> [PROBLEM DETAILS]:
According to the profile of Gloria Macarenko below, what earned her the RTNDA and Gemini awards for "Best Live News Coverage"? Answer in one to three sentences.

> [EXCERPT PROVIDED]:
Gloria Macarenko, is a Canadian television and radio journalist. From 1989 until 2014, she was the longtime host or co-host of CBC Vancouver's supper-hour television newscast at 5:00 or 6:00. She later hosted the CBC Radio One local program B.C. Almanac and the national CBC Radio One documentary series The Story from Here. In January 2018 she took over as the host of On The Coast, CBC Radio One's daily afternoon program in the Vancouver area. Macarenko has been a guest anchor on The National and CBC News Now on CBC News Network.

==Early life and career==
Macarenko was raised in Prince Rupert, British Columbia and graduated from Prince Rupert Secondary School. Her first broadcasting job was reading the news after school on weekdays and weekend mornings for CHTK Radio, Prince Rupert. She studied journalism at the British Columbia Institute of Technology (BCIT). On graduating from BCIT, Macarenko worked for two years as a beat reporter for CKWX Radio in Vancouver. In her first two years in radio she interviewed then-Prime Minister Pierre Trudeau and covered the trial of serial killer Clifford Olson. Following the Olson trial, she spent four years in Spain and France, studying languages and art history and teaching English. She returned to Canada in 1989 and was hired by CBC TV in Vancouver.

==Awards and honours==
As a journalist with twenty years of experience, she has been nominated for, and won, many awards including a Jack Webster Award for Best News Reporting in 2002, a Leo Award for Best Anchor in a News Program in 2004 (shared with Ian Hanomansing). She has been nominated twice for the Gemini Awards for "Best News Anchor" in Canada. On September 2, 1998, while acting as anchor on The National, Macarenko first reported news of the crash of SwissAir Flight 111 near Peggys Cove, Nova Scotia. Her five-hour marathon broadcast of this event earned her the Radio and Television Directors' Association (RTNDA) and Gemini awards for "Best Live News Coverage." She also hosted the RTNDA award-winning "News Day in BC" student journalism special.

She was appointed as a member of the Order of Canada in December 2018.

==Personal life==
Macarenko serves the Vancouver community as a volunteer and host for organizations such as Arts Umbrella, Dr. Peter Centre, Royal Columbian Hospital Foundation and Westcoast LEAF. In 2005 she was named one of TVWeek's 10 Most Beautiful People in B.C. She was "Miss PNE" in 1978.

Collected data
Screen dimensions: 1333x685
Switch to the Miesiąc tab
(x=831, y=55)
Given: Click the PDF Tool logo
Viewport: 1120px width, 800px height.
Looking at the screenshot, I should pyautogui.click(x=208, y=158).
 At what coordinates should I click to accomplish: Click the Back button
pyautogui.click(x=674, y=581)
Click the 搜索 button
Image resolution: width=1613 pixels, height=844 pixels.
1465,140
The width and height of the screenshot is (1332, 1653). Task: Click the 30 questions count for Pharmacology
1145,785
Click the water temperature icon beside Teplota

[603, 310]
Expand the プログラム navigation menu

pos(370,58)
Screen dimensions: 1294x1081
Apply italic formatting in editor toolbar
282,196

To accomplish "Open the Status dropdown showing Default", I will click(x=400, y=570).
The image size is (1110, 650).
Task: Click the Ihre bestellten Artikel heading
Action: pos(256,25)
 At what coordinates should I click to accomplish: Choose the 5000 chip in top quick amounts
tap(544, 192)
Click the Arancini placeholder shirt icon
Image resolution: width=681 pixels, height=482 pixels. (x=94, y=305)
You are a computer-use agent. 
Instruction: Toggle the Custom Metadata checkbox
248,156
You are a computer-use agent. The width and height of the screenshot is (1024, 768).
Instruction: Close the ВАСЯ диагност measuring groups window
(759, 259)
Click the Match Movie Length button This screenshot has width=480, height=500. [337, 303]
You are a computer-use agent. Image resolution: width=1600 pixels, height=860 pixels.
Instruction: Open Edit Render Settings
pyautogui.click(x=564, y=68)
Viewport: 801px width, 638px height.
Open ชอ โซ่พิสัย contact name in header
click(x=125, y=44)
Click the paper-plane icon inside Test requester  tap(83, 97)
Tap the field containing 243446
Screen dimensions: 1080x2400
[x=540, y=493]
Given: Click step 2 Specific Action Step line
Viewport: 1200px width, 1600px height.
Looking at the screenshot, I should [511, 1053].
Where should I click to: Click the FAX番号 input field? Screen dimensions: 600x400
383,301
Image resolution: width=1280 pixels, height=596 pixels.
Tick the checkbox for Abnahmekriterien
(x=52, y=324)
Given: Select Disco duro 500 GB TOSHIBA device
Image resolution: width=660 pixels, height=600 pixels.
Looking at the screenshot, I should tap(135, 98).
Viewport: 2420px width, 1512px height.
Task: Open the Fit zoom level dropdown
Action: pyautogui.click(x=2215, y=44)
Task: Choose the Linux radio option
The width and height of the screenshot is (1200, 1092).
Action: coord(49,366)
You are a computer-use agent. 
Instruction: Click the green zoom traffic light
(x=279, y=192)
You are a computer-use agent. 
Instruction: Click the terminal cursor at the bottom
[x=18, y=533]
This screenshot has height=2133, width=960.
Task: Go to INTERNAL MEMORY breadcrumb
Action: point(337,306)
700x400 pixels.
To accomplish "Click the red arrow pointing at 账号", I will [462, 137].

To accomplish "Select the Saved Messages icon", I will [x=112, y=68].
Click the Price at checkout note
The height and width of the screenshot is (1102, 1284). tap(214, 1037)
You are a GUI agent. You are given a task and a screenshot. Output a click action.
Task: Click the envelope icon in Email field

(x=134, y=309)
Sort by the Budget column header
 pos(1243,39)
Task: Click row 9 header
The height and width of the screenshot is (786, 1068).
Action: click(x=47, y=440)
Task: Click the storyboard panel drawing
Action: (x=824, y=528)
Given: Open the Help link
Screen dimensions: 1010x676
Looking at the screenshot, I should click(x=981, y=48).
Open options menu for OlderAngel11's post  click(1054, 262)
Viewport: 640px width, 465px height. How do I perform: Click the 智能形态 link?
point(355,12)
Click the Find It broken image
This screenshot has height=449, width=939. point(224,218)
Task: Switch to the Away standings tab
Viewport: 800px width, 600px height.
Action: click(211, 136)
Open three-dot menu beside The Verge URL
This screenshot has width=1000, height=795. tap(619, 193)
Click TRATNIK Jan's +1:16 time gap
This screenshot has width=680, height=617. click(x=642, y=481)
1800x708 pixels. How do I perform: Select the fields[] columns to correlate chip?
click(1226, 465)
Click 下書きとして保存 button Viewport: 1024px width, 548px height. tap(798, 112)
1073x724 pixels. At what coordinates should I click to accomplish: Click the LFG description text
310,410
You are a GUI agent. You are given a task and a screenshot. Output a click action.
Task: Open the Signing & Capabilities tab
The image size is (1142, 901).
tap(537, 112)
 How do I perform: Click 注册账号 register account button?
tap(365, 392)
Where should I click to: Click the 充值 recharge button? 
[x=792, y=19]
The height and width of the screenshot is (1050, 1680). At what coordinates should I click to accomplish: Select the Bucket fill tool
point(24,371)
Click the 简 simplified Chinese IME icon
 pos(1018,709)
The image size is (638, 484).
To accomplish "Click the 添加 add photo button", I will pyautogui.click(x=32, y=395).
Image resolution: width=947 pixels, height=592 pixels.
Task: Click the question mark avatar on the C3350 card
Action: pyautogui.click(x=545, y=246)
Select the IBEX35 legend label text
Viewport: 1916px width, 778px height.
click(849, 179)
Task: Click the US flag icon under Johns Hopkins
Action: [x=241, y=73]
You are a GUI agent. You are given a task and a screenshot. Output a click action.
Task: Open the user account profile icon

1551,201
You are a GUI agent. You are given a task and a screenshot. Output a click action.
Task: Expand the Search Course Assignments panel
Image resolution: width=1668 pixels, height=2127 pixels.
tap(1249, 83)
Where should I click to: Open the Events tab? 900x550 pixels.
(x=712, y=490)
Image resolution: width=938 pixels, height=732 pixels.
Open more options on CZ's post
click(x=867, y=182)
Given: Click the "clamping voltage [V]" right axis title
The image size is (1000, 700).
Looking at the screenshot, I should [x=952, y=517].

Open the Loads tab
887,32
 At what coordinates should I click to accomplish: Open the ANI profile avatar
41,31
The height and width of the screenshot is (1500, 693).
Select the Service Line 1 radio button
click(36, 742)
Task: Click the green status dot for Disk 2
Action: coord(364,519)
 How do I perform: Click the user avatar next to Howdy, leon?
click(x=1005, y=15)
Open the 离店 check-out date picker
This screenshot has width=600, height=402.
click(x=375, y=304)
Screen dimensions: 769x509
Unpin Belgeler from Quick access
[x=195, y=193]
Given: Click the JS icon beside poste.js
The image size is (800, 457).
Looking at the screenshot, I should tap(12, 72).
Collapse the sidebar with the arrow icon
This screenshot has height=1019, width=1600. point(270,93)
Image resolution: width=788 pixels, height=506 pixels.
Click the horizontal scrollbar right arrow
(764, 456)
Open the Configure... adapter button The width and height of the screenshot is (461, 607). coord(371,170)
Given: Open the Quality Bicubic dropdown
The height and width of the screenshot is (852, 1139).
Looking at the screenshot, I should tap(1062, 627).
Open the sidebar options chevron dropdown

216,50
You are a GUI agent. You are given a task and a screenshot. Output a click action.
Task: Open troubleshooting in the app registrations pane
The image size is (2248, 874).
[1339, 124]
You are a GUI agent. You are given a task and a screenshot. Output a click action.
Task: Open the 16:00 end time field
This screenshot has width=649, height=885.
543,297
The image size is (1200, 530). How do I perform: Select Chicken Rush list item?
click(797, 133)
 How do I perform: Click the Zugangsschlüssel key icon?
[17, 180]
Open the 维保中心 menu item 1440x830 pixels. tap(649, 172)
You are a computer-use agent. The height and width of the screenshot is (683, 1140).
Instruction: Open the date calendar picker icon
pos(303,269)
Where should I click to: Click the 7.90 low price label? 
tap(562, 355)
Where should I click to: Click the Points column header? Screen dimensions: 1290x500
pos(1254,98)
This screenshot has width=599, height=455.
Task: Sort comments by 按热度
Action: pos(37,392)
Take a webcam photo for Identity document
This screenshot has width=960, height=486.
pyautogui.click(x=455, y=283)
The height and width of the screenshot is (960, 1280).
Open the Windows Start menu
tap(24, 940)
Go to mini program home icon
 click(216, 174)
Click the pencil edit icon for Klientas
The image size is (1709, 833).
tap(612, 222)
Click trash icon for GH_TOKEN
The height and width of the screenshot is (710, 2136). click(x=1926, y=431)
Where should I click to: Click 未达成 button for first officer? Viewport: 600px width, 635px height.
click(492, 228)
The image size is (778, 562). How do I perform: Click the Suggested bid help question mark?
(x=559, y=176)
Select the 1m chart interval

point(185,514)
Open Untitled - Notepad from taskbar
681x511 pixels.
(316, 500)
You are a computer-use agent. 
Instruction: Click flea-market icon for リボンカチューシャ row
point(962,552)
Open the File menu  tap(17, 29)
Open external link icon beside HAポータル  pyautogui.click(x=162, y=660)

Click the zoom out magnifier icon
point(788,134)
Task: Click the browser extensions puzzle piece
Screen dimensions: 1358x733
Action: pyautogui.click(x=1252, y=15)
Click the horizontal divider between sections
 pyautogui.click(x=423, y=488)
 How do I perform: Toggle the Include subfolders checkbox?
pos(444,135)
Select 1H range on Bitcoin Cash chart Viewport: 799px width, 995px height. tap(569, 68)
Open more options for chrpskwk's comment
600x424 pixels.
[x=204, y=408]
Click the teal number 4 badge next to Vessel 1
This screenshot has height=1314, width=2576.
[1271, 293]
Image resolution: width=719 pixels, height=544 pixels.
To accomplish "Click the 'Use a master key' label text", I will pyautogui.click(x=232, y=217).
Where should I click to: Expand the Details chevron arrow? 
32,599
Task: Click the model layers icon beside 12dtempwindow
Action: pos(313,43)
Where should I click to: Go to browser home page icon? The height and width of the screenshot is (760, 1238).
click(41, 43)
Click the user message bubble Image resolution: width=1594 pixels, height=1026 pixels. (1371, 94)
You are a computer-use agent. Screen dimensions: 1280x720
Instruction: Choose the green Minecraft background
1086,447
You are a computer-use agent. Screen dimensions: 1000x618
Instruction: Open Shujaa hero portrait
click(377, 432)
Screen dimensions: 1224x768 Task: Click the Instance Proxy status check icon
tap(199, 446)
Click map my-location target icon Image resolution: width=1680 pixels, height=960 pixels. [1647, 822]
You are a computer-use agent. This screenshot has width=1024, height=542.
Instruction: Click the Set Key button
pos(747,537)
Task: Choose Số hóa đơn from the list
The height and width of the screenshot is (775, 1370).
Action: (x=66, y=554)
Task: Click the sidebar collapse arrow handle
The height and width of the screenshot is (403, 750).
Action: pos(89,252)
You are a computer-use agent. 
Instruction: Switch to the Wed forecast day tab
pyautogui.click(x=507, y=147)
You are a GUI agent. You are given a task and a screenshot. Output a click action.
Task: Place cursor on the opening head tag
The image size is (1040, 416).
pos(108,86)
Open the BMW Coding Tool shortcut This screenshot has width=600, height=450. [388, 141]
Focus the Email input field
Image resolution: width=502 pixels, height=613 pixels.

> [ANSWER TO THIS EXERCISE]:
Her five-hour marathon broadcast of the SwissAir Flight 111 crash near Peggys Cove, Nova Scotia, earned her those awards. She first reported the crash on September 2, 1998, while acting as anchor on The National.